Thursday, August 21, 2008
What Good is the Bard to Book-Shunning Boys?
Yes, teenagers are struggling to read. But force-feeding them Shakespeare and the great poets is no way to foster a love of literature, so says Louise Tucker in The Guardian.
From the story...
Yet again last week, the reading abilities of boys were up for discussion: "Sats results ... revealed a particular problem with boys' reading ability. One in five 14-year-old boys has a reading age below what's expected of an 11-year-old." The Today programme's guests, Ian Rankin and Labour MP Barry Sheerman, were invited to make suggestions. Rankin sensibly said that perhaps the answer "is to get Top Gear magazine into every teenage boy's curriculum", but also that there is now a different sort of literacy, one involving texting and computer games, which is invisible because it happens beyond the classroom. Then he spoilt it all, by mentioning the "S-word", and suddenly the debate stopped, as ever, being about literacy and started being about "literature", preferably "great". Why do we still confuse the need for literacy with the experience of reading, and even more important to some, loving a canon?
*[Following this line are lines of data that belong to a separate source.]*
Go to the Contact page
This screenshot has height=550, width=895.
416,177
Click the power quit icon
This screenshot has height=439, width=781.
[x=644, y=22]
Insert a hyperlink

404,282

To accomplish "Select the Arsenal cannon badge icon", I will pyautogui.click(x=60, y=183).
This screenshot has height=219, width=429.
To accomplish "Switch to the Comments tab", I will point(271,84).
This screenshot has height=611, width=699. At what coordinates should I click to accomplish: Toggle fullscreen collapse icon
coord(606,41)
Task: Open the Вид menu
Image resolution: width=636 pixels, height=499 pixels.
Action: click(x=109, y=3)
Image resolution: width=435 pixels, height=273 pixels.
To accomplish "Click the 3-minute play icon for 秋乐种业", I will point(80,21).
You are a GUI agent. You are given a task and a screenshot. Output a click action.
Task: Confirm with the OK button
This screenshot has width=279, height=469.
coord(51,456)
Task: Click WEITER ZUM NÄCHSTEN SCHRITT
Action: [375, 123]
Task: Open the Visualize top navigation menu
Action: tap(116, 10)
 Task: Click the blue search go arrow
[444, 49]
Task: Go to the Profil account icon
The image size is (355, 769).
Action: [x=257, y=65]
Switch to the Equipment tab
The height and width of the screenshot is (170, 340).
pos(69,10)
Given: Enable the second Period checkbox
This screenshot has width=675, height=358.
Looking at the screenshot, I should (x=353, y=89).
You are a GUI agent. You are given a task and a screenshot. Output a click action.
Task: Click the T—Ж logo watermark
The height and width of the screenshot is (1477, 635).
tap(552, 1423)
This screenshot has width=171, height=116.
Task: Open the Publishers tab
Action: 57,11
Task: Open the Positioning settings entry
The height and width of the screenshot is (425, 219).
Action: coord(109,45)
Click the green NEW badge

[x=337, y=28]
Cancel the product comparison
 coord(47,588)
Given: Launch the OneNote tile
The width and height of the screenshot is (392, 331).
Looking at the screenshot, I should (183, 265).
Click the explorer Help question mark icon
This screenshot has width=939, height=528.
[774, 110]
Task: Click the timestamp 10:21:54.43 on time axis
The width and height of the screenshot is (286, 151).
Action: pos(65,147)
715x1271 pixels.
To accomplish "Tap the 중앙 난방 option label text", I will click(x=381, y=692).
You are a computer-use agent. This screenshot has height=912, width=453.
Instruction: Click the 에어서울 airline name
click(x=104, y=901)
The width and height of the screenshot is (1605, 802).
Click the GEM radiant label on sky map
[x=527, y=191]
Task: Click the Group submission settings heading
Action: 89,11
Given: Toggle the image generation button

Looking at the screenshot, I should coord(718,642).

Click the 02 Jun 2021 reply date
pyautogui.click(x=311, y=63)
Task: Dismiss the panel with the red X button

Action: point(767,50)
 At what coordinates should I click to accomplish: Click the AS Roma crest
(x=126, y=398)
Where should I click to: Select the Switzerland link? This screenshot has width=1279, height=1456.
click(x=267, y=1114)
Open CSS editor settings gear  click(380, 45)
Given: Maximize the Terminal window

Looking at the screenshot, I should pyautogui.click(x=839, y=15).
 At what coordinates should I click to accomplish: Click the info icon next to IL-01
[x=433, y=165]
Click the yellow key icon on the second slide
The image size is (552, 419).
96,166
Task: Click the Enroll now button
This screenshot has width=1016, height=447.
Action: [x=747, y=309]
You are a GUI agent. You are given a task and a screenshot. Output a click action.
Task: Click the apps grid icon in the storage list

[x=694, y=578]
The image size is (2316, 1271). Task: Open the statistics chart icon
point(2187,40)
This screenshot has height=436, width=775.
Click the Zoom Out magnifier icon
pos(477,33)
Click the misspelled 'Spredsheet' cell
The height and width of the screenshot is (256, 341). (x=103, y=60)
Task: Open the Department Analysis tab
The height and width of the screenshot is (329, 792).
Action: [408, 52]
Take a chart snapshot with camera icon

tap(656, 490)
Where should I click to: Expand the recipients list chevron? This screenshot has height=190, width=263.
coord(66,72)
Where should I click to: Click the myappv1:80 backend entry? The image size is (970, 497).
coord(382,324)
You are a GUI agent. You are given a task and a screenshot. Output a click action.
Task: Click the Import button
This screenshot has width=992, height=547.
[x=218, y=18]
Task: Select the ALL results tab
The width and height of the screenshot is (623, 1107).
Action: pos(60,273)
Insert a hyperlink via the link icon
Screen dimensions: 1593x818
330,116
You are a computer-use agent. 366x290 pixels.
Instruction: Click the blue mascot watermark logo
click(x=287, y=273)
In order to get his own teenager reading Shakespeare, Rankin gave him graphic novel versions. And, hallelujah, the boy now wants to go and see a play. As I brushed my teeth, all I could think was, well, why not just take him to see a performance in the first place? Why are we obsessed with "reading" Shakespeare, especially since he wrote, er, plays? As any English undergraduate knows, Shakespeare's plays are meant to be seen on stage, not on the page. So why do commentators rejoice when a teenager reads Shakespeare? Do we really believe that teenagers should be reading scripts, albeit cultural masterpieces?